Vitamins and minerals are found in food, especially in brightly colored fruits and vegetables. Studies have shown that people who eat a lot of fruits and vegetables have a lower risk for cancer. We used to think this was because of the high level of antioxidants in these foods, but researchers have recently found that other substances in fruits and vegetables – such as naturally occurring anti-inflammatory compounds and chemicals that modulate genes – may have a much
bigger
role in cancer prevention than the antioxidants.

Antioxidants may even hurt the body, under certain circumstances. Ingesting mega-doses of certain antioxidants – which once seemed like a good “natural” strategy to fight cancer – now seems like a bad idea. “Boosting the immune system” in a body that is severely compromised by cancer may not work out as well as it can in the sanitary environment of the test tube.

One long-term study (seven and a half years) looked at the use of dietary levels of antioxidants (vitamins A, E, selenium and zinc) in humans, and found that there was no benefit in cancer prevention or increase in longevity.
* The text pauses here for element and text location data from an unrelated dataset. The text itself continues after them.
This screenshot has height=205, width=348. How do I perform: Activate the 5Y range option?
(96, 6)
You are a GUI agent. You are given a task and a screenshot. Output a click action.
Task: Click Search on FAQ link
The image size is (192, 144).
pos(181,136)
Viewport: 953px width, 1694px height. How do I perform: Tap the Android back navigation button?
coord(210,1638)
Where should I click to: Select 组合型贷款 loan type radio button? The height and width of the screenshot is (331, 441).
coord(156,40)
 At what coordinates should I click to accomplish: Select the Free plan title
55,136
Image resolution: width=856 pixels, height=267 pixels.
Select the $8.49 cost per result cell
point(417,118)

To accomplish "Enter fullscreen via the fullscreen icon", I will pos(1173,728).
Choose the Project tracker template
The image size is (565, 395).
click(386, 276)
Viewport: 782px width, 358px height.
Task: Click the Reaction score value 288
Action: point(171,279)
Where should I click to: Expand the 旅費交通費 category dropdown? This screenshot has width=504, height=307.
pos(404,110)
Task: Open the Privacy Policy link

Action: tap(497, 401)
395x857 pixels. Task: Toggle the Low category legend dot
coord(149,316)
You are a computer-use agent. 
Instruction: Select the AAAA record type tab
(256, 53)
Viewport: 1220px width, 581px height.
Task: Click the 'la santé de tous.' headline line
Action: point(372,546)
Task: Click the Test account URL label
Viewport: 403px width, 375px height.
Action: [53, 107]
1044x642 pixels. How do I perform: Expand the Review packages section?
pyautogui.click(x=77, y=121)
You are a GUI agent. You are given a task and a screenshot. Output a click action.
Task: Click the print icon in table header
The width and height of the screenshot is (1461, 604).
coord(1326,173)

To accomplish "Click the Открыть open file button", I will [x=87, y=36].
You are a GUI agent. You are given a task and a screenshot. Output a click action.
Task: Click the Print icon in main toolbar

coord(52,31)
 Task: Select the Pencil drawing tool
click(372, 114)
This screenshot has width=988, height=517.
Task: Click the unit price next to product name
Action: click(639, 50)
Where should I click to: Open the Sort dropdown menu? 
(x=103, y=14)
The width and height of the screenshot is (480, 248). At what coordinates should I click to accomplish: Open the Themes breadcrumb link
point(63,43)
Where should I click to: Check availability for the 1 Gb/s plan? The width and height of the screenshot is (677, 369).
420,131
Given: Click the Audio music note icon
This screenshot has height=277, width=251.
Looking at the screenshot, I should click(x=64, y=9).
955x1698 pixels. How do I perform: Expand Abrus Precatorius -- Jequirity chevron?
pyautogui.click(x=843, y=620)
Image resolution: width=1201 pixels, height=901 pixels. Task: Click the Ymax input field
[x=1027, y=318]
A secondary analysis looked at the data and found that there actually was a reduction in cancer development, but only in men.

In another study, smokers who took high doses of antioxidants (vitamin A and alpha tocopherol) actually experienced higher lung cancer rates. This mystifying result really punched a hole in the theory that antioxidants always help prevent or manage cancer. Clearly, dosing with mega-doses of certain antioxidants could do more harm than good. It seems that grouping all antioxidants into one category is not helpful and leads to faulty assumptions. It is preferable to look at each antioxidant independently and evaluate its effects separately.